To my mind this statement trenchantly embodies three important assumptions embedded in mission education towards the end of the nineteenth century: 1) Christianisation through education was not meant to bring about equality of the races; 2) Educated Africans were likely to develop airs of superiority vis-à-vis their "uneducated" kinfolk, tending to become "idlers;" and 3) Such attitudes were untenable in the light of the reigning Protestant-capitalist work ethic.

The references to "the pest of idlers" and the work ethic necessitate some reflection on the relationship between mission education and the burgeoning industrialisation of South Africa after the discovery of diamonds in Kimberley and gold on the Witwatersrand.4 Until this time, incorporation was the leading ideal in thinking about the accommodation of black/white relationships in the political economy. In the mercantile era, the reserve system made good sense, as large concentrations of black labour in "white" areas were not necessary. A political strategy which aimed at co-opting a minority of "suitably educated" Africans into white society thus made sense – hence the educational ideal of similar education for black and white. As Dubow (1989:131) suggests, however, this was no longer the case under conditions of industrial capitalism: "The growing presence of a large African proletariat in the urban areas had the contradictory effect of emphasising Africans' social and economic power while highlighting their lack of political rights."

Segregation therefore replaced incorporation/assimilation as a political programme. The shift from a mercantile to an industrialised economy, with the accompanying need for sufficient cheap black labour to render the new industries profitable, had to be accommodated in Christian and educational terms. In 1910, J. Angove (quoted in Marks & Trapido 1987:6) wrote: "It must be acknowledged that teaching the Natives the dignity of labour, which is done in the compounds of De Beers Consolidated Mines, prepares the way for the missionary in teaching them all principles of Christianity." In 1894, Cecil John Rhodes, as Prime Minister of the Cape Colony, could promise the white electorate industrial schools to displace the mission schools which were "turning out kaffir parsons," maladroits who later developed into "agitators against government" (in Thomas 1996).

LOVEDALE IN THE TIME OF Z.K. MATTHEWS

When Z.K. Matthews arrived at Lovedale in 1916, the institution clearly bore the imprint of its great principal, Dr James Stewart. According to Stewart (quoted in De Kock 1996:73), African education was designed to:

1) be largely industrial, with a good general education up to at least Standard IV;

2) be a three-year training course which would permit a limited number to qualify as teachers for native village schools;

3) allow a much smaller class to go as far as matriculation; and

4) allow any, to whatever extent they may choose, to go as far as they desired, at their own expense, and on the same terms and with the same privileges as Europeans.

This last may be justified on the theory that education proceeds from above downwards, not from below upwards. A small educated class stimulates the ambition of those below, and this especially holds good among Africans.

━━━

Short exercise A
According to the passage on mission education, in what year did Z.K. Matthews arrive at Lovedale?
Short exercise B
Reproduce the part of the mission education passage starting at "3) allow a much" and ending at "good among Africans.".

Supplied information
━━━

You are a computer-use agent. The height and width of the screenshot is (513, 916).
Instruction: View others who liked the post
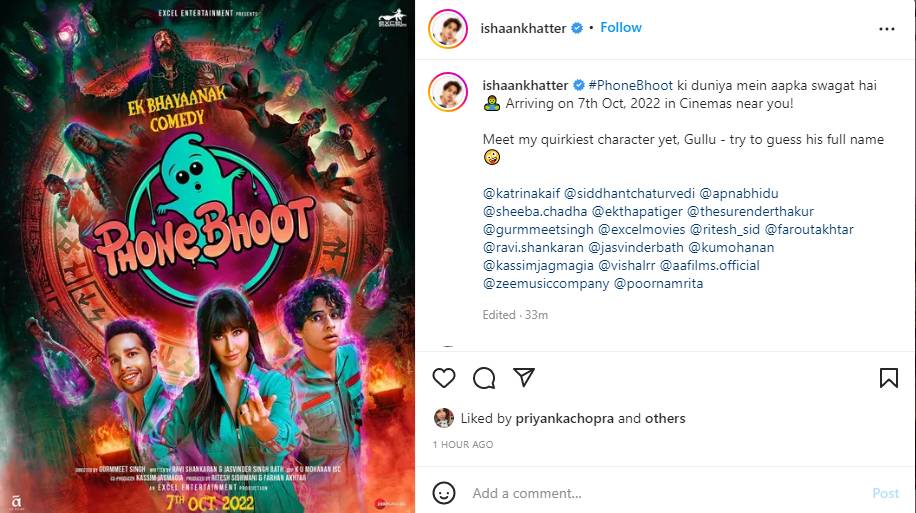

━━━

Result A
1916

Result B
3) allow a much smaller class to go as far as matriculation; and

4) allow any, to whatever extent they may choose, to go as far as they desired, at their own expense, and on the same terms and with the same privileges as Europeans.

This last may be justified on the theory that education proceeds from above downwards, not from below upwards. A small educated class stimulates the ambition of those below, and this especially holds good among Africans.